Vereshchagin and Doukhobors

Last year, the Tretyakov gallery hosted a large-scale Vasily Vereshchagin retrospective. As a leading expert on the Russian empire’s Asian policy put it:

Vereshchagin was also Russia’s Orientalist painter par excellence, using the adjective in the traditional art historical sense. An indefatigable traveller, he trekked through many Asian lands. Over the four decades that spanned his first trip to the Caucasus as a youth until his death in Pacific waters during the Russo-Japanese war, Vereshchagin journeyed to Central Asia, India, Tibet, the Ottoman Empire, the Philippines, Siberia, and Japan. Each of these trips resulted in sketches or canvases as well as published writings.

Vereshchagin was prolific and versatile, although remembered primarily as an orientalist and a war (and anti-war) artist. This gallery and Getty’s image collection should give an idea of his range. If you read Russian, this amazing site hosted by the Vologda oblast library seems to have everything published in Russian about the artist in the past 100 years, links to two other Vereshchagin sites, and a gallery.

Vereshchagin traveled a lot, and most of his work is based on this experience, but he was also a master of re-enactment painting. He produced a series of scenes from the 1812 war as well Three Executions, depicting the Crucifixion, the killing of Namdhari rebels by the British in 1872, and the hanging of the Russian regicides in 1881. This painting, kept in Kolkata, shows the Prince of Wales, the future Edward VII, entering Jaipur on an elephant in 1876. Vereshchagin traveled in India in 1874-6 but did he actually observe the procession? This 1901 study is titled The Taking of the San Juan Heights by Roosevelt. Obviously, the artist couldn’t observe the action in 1898 but President Roosevelt asked the Secretary of State, Elihu Root, to help Vereshchagin observe “the lay of the land so that he may be able to draw his picture which will have real historic value.”
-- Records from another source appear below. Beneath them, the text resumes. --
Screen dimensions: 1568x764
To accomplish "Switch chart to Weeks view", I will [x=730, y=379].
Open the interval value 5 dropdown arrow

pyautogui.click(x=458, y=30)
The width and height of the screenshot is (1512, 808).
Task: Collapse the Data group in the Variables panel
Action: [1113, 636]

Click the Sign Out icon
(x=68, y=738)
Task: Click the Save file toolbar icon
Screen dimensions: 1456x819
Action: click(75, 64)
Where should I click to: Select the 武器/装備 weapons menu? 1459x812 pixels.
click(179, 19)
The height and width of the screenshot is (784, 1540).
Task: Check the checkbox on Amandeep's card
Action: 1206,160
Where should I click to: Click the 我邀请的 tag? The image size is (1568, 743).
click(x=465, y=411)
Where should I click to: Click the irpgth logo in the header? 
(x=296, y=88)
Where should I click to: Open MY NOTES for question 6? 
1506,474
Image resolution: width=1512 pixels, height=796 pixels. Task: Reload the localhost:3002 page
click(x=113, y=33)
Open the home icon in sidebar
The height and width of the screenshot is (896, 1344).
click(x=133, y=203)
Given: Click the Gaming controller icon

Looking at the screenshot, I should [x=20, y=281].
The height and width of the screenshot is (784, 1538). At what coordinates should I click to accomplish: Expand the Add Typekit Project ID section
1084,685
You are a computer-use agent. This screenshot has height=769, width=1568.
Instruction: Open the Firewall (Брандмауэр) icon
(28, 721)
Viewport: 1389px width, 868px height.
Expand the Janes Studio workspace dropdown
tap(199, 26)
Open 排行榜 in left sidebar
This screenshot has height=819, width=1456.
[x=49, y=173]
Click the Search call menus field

In addition to all this, Vereshchagin was a gifted and accomplished draftsman, as last year’s show made clear. Early in his career, he made two journeys to the Russian Caucasus – first in 1863-4, while nominally a student at the Russian Academy of Arts, and the second in 1865, taking a break from his studies with Jean-Léon Gérôme at the École des Beaux-Arts. Among others, he met Russian “spiritual Christians” living on the south side of the Caucasian mountains: Doukhobors in Slavyanka and Molokans in Novosaratovka, both villages now in Azerbaijan’s Gədəbəy district, in the very west, near the border with Georgia. You can find some of Vereshchagin’s Doukhobor/Molokan images in Lev Demin’s book; unfortunately, the rendering of The Doukhobors Praying (1865) doesn’t do justice to the original drawing. There’s a better version at art.com, but a watermark appears when you zoom in.

Vereshchagin liked the Doukhobors, appreciating their honesty, industry and tenacity, but wasn’t much impressed by their religious views and joint prayers. He knew they were exiles, forcibly resettled by the imperial authorities from Southern Russia to the steppes by the Black Sea and then to the Caucasus – but surely he couldn’t have imagined that, less than a hundred years later, Doukhobors would be photographed “praying next to [a] sign supporting the Canadian Bill of Rights.” In some of the pictures taken in 1902 in Canada, Doukhobor women are wearing clothes and headgear similar to those in Vereshchagin’s drawing.